### 課題:
『駅から徒歩138億年』をめぐる対談記事を、最後の岡田氏の発言に続けて書き進めよ。

### 本文:

>>>

「旅行記」を「川歩記」から再定義する――岡田悠の最新書籍『駅から徒歩138億年』の魅力に宮田珠己が迫る

オモコロなどで活躍する人気ライター・岡田悠氏による新刊『駅から徒歩138億年』(産業編集センター)は、多摩川を河口から源流まで歩いた記録を中心に「旅行記を再定義」したような画期的な内容が話題を呼んでいる。地図アプリやカーナビ、SNSが日常を覆い尽くす今、“知らない道”を探すことはますます難しい。だからこそ岡田氏は近所にある多摩川に、新たなる視点を向けた。
聞き手は、旅と街歩きをテーマに数多くの旅行記を発表してきた宮田珠己氏。長年フィールドワークを続けてきた宮田氏が「自分と同じジレンマを感じた」と語るように、二人の対話は“旅を書く”ことの核心へと踏み込んでいく。歩く行為と思索の往復。
■ミクロでみる「近所」の面白さ

今回のインタビューでは宮田氏が岡田氏に着想の背景や疑問を聞くことで取材が行われた。
宮田:『駅から徒歩138億年』を読んで思ったのは、岡田さんは、自分と同じジレンマを感じているのでは、ということでした。何がゴールなのか分からない、何をつかめば納得できるのかをずっと探している。その感じが、そっくりだなと。しかも今はスマホで何でも分かる時代になっていて、便利な反面、「偶然」と出会いにくい。面白いものが見つかりにくいという感覚の中で面白いものを見つけようとする内容に、とても共感しました。
岡田:ありがとうございます。僕はこれまで海外旅行が好きだったのですが、ちょっとマンネリになっていたんです。なんかスタンプラリーというか、パスポートを埋めていくことを目的としているような感じがあって。ちょうどそのときにコロナ禍もあったタイミングで、近所に意識を向けるようになったんですね。

<<<

### データ:
>>>

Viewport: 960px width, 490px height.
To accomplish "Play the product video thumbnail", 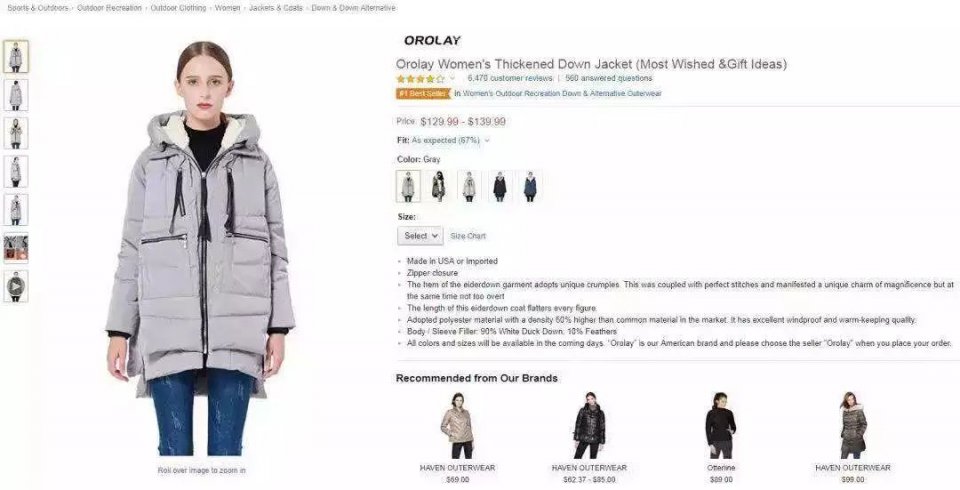I will (x=16, y=286).
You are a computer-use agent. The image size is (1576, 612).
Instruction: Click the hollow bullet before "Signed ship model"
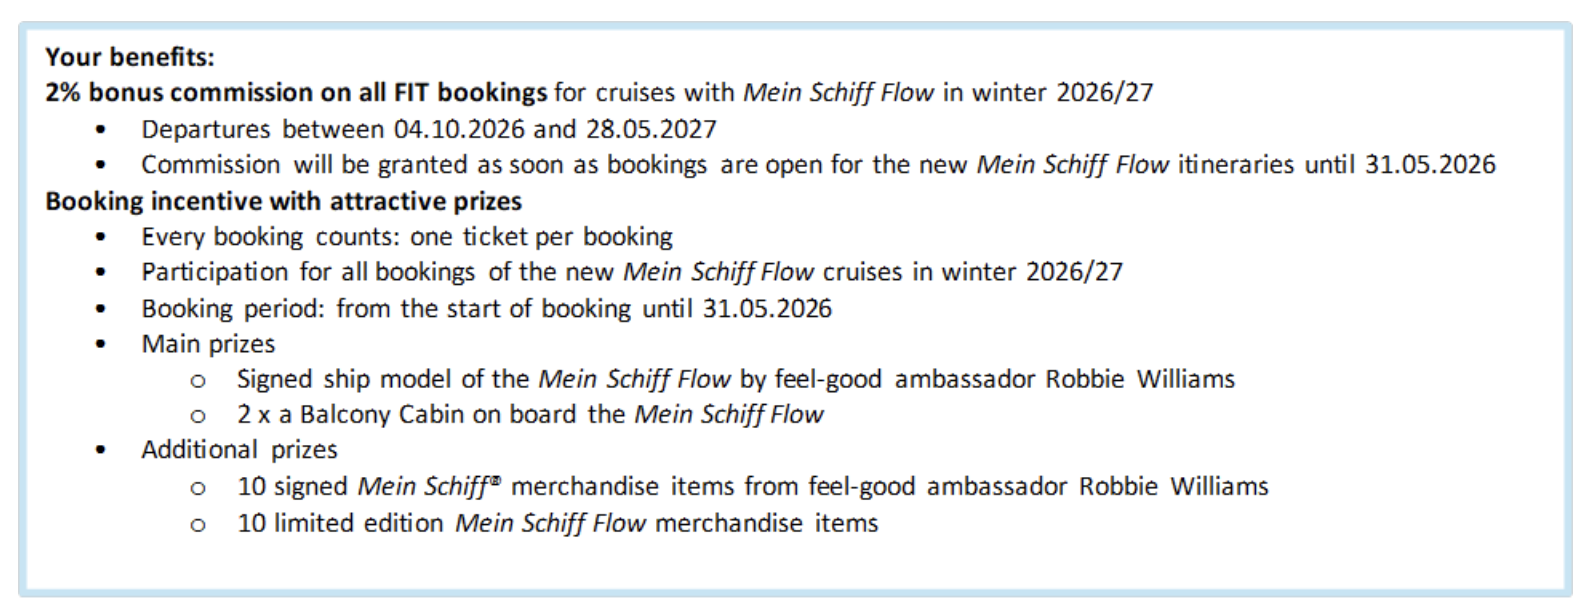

<<<

### 解答:
例えば道端に咲いている花は、普通に見ているだけだとなんの変哲のない花なんですけど、クローズアップして見るとすごい変な形のものがあるんです。それから、家から5メートル範囲のところでも、ミクロで見ていけばすごく面白いんじゃないかと気づいたんです。
宮田:なるほど。ミクロで近所を見ることで変化が起きたんですね。
岡田:はい、それからカルチャーセンターに通うようになったんです。多摩川の草花を勉強するっていうテーマで専門家の方とフィールドワークをするんです。その時、この花は何ていう名前だとか全然教えてくれない。とにかく近寄ってくださいっていうんですよ。 それで言われた通りしていたら「それじゃだめ。もっと近寄って」と頭押さえつけられる勢いで近づけさせられる(笑)。でも確かにミクロでみると、新たな発見がたくさんあるんです。

宮田:いわゆる路上系には面白い方々がいますよね。あと『駅から徒歩138億年』を読んで思ったことは、スケールが大きいという印象でした。
岡田:それはこの本のタイトルと関わっているかもしれません。多摩川の全長が138キロで、宇宙の年齢が138億年。「138」という数字が宇宙の歴史とおんなじだと思ったんですね。よく川は時間のメタファーと言われているように、実際に川を歩いていると、時の移ろいについて考えることが多かったんです。だから今回の書籍のテーマは「時間」でもありました。川を歩いていると道は川が教えてくれるので、Googleマップは必要ない。だからスマホを見ることがないので余計な情報が入らない。悠久の時の中で歩くことができるんです。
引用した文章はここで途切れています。